Além do ex-chefe do Executivo estadual, também devem ser ouvidas a ex-secretária de Educação Maria Nilene Badeca da Costa e a ex-superintendente estadual de Educação Cheila Cristina Vendrami, conforme despacho publicado nesta segunda-feira (16) no Diário Oficial da Justiça.
O caso envolve gastos que somam R$ 37,4 milhões na aquisição de livros didáticos. Segundo a investigação, parte do material teria permanecido estocada e acabou se deteriorando por falta de uso nas escolas da rede estadual.
Inicialmente, o julgamento caminhava para a fase final, com a oitiva de testemunhas de defesa, mas os próprios réus solicitaram ser interrogados antes da conclusão do processo.
Histórico do processo
A denúncia foi apresentada originalmente na Justiça Federal, mas houve declínio de competência para a esfera estadual. O caso passou a tramitar na 2ª Vara de Direitos Difusos em 2021, após decisão do juiz David de Oliveira Gomes Filho, que aceitou a acusação e tornou 14 pessoas rés.
De acordo com o Ministério Público, os pagamentos à Gráfica Alvorada ocorreram entre 2012 e 2014, somando mais de R$ 37 milhões. Os valores foram divididos em R$ 6 milhões em 2012, R$ 9,5 milhões em 2013 e R$ 21,4 milhões em 2014, último ano da gestão de Puccinelli.
A ação busca apurar possíveis atos de improbidade administrativa, incluindo enriquecimento ilícito, prejuízo ao erário e violação aos princípios da administração pública. Entre os investigados está o empresário Micherd Jafar Júnior, já falecido, representado no processo por seu espólio.
Julgamento e próximos passos
O julgamento teve início em 25 de fevereiro deste ano e deve ser concluído após a fase de interrogatórios e a apresentação das alegações finais pelo Ministério Público Estadual e pelas defesas.
Impacto político
O caso está relacionado ao contexto da Operação Lama Asfáltica, deflagrada em 2015, que investigou esquemas de corrupção em Mato Grosso do Sul e impactou diretamente a trajetória política de Puccinelli.

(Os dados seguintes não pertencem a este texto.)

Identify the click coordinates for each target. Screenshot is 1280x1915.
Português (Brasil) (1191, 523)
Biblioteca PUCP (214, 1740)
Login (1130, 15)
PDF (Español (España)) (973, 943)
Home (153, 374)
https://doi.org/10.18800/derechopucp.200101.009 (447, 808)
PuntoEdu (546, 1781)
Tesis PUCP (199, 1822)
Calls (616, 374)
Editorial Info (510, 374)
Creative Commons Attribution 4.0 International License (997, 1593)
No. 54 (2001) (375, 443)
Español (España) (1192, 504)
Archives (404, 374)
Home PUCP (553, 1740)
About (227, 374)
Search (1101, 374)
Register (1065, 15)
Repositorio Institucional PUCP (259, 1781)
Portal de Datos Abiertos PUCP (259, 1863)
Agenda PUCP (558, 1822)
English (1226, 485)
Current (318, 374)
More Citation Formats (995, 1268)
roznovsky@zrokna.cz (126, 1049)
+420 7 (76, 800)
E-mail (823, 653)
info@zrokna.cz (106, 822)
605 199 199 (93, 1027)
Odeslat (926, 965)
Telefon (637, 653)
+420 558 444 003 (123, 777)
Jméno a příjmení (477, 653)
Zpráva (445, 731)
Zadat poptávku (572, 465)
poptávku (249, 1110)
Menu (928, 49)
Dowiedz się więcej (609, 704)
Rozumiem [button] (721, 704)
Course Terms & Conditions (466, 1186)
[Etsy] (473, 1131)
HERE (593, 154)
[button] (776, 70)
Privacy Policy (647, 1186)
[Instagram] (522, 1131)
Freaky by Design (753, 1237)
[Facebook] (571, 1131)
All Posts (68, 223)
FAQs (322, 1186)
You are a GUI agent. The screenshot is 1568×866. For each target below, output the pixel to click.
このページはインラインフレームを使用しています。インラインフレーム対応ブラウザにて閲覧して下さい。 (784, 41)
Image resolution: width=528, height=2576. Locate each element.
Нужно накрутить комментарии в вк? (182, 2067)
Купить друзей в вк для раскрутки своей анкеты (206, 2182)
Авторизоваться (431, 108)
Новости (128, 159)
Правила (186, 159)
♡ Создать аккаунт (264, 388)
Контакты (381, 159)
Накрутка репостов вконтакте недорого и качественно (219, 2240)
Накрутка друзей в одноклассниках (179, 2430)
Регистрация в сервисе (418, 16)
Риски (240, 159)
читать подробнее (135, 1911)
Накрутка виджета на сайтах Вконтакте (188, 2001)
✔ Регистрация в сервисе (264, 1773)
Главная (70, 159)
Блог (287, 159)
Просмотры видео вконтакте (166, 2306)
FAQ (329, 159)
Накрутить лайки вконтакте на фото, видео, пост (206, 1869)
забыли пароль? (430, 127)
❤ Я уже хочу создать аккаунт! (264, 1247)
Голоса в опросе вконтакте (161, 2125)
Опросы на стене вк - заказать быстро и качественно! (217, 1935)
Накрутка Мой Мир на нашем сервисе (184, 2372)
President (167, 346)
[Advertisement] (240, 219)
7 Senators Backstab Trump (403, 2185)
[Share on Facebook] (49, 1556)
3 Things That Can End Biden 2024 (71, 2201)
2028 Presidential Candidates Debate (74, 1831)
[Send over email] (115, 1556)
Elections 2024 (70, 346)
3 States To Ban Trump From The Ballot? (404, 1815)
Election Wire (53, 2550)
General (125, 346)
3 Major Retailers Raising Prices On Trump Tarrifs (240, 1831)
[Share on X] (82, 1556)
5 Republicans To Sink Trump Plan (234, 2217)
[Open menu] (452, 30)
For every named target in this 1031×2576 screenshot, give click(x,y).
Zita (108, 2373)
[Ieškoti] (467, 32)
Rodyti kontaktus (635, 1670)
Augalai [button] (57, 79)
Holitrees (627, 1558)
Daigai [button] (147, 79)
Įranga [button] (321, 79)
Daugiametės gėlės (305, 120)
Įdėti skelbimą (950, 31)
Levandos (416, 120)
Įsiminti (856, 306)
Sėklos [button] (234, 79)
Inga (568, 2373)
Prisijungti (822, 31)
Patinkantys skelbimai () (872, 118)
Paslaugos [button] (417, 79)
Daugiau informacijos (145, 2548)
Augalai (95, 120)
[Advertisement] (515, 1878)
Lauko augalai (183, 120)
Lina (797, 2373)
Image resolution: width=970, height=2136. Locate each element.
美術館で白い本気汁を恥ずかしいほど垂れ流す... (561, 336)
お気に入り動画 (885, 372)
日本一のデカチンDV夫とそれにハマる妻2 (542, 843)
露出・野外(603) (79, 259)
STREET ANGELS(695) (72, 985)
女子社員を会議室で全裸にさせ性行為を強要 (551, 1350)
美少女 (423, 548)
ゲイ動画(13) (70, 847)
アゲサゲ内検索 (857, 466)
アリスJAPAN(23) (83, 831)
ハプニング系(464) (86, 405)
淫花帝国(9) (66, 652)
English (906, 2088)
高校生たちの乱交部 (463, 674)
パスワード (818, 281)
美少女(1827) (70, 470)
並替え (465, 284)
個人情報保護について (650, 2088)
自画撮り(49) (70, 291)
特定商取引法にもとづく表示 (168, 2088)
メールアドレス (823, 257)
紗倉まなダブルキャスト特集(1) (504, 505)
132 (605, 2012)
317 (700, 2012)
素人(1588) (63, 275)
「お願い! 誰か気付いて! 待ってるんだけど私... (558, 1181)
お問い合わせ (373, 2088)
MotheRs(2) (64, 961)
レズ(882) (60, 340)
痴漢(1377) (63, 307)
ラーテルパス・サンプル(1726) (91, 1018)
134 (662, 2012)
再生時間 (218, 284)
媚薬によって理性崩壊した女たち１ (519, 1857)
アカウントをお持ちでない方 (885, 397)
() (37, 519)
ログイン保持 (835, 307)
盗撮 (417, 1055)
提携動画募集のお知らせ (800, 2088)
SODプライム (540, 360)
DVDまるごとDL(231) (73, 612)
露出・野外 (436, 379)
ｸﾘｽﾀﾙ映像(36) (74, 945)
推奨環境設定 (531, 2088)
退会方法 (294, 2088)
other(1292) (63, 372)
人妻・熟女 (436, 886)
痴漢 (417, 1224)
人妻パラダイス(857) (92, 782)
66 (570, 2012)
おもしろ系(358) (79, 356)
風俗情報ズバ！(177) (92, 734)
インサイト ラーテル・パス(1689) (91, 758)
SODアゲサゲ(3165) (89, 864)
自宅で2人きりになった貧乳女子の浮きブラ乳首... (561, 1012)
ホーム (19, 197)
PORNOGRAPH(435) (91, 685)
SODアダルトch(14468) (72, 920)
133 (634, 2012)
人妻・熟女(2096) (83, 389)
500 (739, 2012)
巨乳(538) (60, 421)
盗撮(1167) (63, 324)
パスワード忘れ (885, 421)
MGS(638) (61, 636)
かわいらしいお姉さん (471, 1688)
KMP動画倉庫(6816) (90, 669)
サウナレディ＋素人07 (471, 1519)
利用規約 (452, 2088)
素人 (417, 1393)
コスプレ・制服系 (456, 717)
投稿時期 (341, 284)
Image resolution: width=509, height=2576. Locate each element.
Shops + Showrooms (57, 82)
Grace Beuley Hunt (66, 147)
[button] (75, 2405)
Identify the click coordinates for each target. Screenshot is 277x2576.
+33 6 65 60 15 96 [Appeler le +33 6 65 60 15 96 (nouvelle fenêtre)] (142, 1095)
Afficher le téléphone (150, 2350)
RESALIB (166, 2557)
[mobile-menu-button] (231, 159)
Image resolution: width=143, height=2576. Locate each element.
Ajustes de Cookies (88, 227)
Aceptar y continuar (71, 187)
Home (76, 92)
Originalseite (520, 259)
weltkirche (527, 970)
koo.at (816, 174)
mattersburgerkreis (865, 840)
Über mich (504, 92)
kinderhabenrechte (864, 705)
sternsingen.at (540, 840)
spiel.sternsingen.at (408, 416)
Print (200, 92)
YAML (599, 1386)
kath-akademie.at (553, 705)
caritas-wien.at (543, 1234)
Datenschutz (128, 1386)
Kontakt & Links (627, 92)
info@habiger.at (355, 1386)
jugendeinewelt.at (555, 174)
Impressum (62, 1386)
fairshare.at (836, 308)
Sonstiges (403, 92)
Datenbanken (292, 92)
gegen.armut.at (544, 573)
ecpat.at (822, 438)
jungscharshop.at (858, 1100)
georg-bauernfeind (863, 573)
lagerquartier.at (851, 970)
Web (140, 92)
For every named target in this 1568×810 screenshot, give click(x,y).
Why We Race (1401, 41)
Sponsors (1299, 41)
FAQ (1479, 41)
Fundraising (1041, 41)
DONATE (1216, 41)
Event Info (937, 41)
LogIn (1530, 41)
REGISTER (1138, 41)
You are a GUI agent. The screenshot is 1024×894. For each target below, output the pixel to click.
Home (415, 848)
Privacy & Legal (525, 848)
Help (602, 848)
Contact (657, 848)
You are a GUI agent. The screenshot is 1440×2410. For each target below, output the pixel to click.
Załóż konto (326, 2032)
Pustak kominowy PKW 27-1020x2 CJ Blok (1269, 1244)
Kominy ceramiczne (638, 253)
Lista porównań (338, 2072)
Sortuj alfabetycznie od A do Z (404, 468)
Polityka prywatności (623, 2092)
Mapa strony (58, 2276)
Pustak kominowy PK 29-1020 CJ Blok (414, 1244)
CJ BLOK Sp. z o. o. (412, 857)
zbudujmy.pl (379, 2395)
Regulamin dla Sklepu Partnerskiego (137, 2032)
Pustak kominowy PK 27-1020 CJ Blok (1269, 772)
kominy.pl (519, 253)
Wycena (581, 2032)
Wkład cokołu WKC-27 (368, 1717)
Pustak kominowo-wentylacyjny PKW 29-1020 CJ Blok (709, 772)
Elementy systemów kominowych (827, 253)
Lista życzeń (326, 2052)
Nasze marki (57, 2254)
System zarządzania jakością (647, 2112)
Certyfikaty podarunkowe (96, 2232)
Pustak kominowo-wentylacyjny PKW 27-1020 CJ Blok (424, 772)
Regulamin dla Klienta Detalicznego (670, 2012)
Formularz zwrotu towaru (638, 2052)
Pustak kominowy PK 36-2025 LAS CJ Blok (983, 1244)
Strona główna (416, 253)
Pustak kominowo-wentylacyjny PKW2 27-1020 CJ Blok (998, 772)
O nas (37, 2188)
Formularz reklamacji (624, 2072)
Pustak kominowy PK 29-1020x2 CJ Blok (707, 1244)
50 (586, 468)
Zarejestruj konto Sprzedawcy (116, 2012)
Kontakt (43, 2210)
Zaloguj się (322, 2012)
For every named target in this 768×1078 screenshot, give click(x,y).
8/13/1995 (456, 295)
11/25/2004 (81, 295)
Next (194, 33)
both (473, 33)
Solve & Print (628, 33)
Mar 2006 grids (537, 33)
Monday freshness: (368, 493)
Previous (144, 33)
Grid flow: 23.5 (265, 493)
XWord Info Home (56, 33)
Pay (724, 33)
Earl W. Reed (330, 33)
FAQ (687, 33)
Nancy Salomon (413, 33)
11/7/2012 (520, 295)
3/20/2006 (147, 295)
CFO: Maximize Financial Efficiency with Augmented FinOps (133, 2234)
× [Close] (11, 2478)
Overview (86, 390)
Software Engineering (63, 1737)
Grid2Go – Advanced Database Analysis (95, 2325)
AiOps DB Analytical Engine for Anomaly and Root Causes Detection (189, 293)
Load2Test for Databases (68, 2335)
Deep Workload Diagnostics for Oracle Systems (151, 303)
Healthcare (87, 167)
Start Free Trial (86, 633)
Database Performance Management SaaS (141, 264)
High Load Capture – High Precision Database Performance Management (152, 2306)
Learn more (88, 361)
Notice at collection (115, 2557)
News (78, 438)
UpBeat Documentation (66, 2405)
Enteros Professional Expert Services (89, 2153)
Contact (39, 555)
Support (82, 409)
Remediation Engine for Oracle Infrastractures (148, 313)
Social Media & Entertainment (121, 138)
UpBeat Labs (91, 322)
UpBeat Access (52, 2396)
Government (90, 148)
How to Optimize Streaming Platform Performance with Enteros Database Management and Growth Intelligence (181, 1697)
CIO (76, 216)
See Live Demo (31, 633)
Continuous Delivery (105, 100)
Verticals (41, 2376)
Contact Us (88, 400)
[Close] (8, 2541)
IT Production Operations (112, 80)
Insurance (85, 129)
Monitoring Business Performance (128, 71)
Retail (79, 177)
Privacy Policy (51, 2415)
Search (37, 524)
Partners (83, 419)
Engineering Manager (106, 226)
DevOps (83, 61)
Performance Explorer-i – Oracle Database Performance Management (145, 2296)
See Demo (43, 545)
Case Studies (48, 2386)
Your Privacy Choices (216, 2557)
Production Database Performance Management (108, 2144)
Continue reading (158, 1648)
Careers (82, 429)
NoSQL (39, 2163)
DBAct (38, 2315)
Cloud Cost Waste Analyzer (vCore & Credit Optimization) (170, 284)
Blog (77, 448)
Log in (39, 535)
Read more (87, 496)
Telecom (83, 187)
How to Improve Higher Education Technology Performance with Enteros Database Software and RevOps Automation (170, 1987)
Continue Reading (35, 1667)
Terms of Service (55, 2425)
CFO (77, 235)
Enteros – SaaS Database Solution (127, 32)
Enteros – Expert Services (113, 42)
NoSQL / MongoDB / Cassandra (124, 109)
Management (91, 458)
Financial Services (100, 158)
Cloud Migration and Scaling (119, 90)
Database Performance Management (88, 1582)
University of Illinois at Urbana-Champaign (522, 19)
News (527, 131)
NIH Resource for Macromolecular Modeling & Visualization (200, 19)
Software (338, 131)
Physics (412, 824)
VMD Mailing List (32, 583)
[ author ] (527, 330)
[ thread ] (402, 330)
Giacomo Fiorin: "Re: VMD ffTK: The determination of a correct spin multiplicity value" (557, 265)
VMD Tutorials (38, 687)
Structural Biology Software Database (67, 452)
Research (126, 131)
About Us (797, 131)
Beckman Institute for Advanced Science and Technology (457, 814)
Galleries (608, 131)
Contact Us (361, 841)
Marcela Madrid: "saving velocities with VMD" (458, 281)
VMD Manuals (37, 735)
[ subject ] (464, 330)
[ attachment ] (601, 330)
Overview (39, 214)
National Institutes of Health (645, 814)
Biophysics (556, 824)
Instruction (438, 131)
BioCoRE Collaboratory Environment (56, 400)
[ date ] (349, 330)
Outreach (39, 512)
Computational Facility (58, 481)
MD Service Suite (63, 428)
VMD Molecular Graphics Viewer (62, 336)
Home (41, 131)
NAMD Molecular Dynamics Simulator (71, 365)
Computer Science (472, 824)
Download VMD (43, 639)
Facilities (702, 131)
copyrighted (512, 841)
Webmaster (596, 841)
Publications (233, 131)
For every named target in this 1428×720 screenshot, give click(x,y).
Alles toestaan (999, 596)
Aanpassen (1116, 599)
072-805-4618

Preso em 2018 durante as investigações, o ex-governador ficou impedido de disputar as eleições daquele ano. Em 2022, voltou à disputa pelo governo estadual, mas terminou em terceiro lugar. Já em 2024, optou por não concorrer a cargos eletivos.
Atualmente, Puccinelli afirma ser inocente e alega perseguição política. Ele não descarta disputar uma vaga na Assembleia Legislativa nas próximas eleições.